A Complete Food
More people in the world drink milk from goats than from any other animal.
“Archaeological evidence suggests that the goat is one of the oldest, if not the oldest, of the domesticated farm animals…” Observations on the Goat, United Nations Food and Agriculture Organisation, 1970.
The cow milk industry is certainly more advanced relative to production, marketing, research and political influence than the goat milk industry.
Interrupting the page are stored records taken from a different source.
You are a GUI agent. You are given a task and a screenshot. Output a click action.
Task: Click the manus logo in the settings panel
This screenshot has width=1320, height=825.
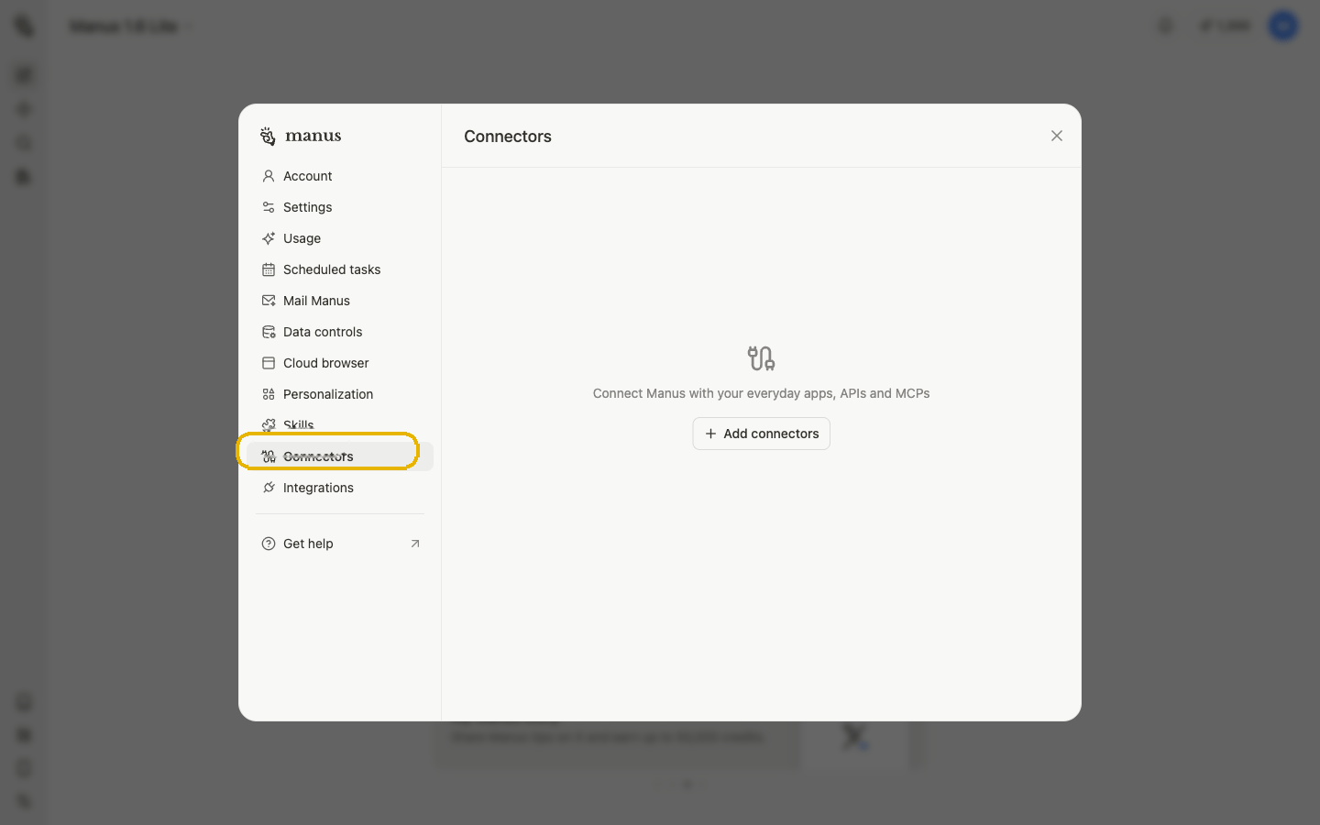(300, 135)
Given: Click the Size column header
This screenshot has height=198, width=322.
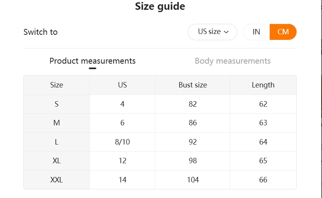Looking at the screenshot, I should pos(57,85).
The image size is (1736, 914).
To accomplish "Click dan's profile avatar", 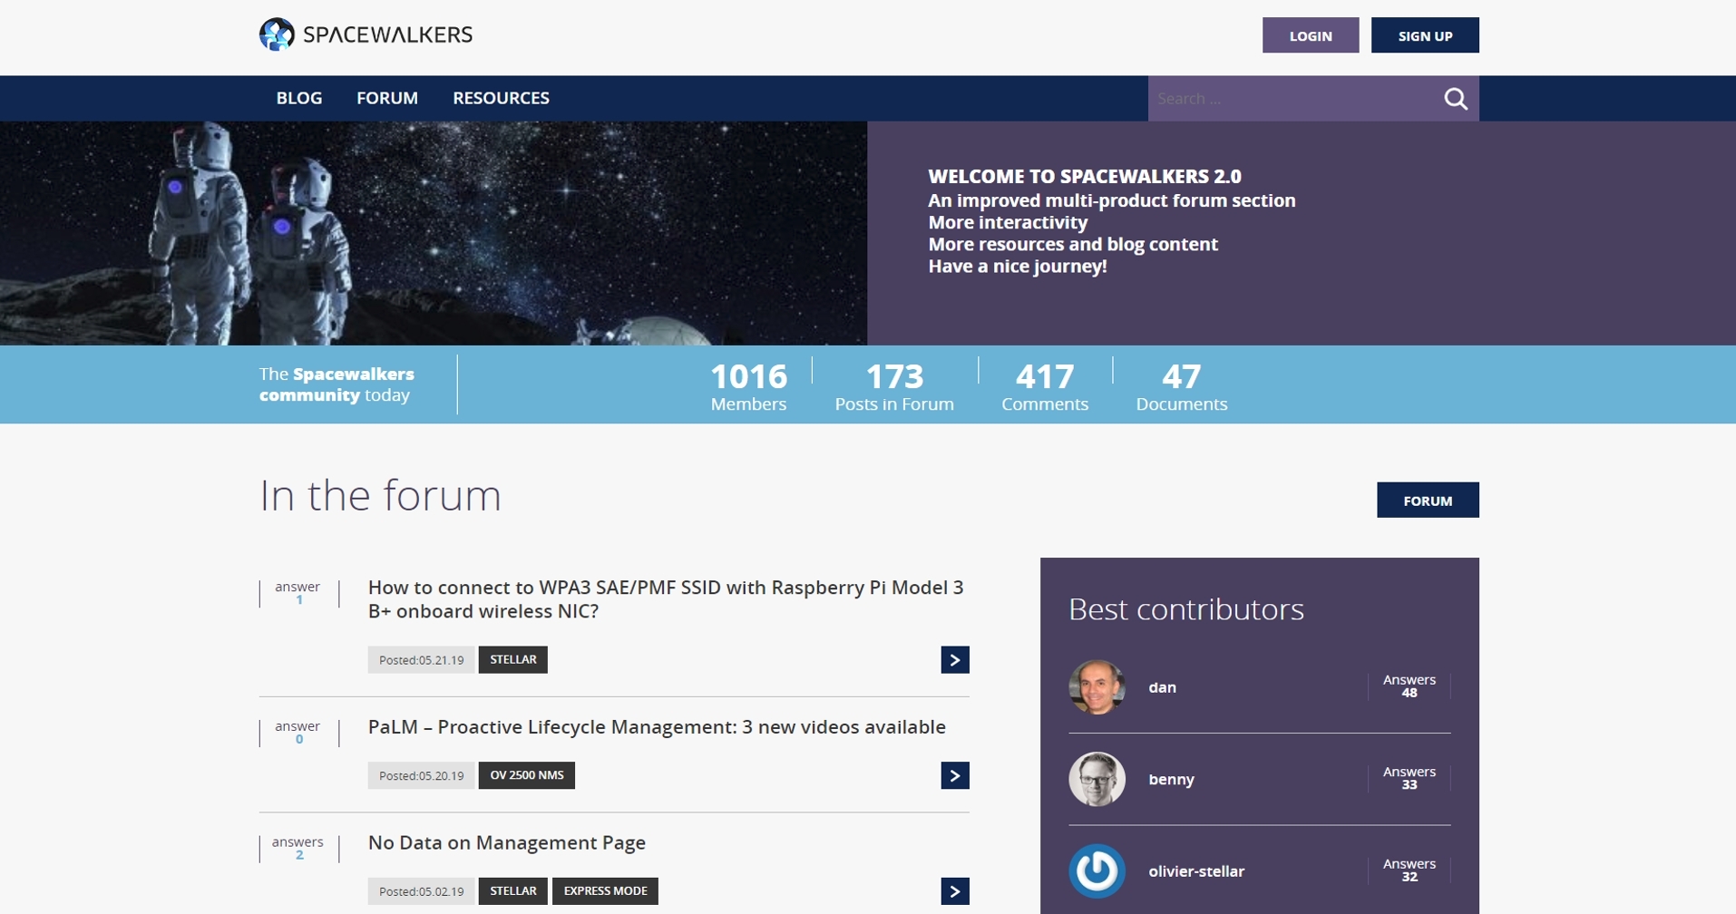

Cows’ higher productivity enable their milk to be produced more economically than goat milk. The body of scientific research on goat milk is much less than with cow milk, but has begun to grow. This research is starting to explain the advantages of goat milk, and is providing a scientific basis that supports the many centuries of anecdotal evidence. Goat milk contains higher levels of many nutritionally active compounds such as nucleotides, free amino acids and polyamines. These same components are often present in goat milk at similar levels to human milk.
Goat Milk Is More Digestible
One glass will convince you, and here are some of the reasons emerging from recent dairy science research:
1. More Medium Chain Fatty Acids (MCFAs) than cow milk: Stomach digestive enzymes break down MCFAs more readily than Long Chain Fatty Acids (LCFAs), enabling more rapid digestion.
2. Softer Curd: Goat milk casein contains lower levels of alpha-S1 casein than the casein of cow milk.
- Alpha-S1 casein produces a firmer curd
- Goat milk forms a softer and more friable curd.
3. The reduced level of alpha-s1-casein may also assist with the digestion of beta-lactoglobulin in goat milk, resulting in less intact protein remaining in the intestine after ingestion.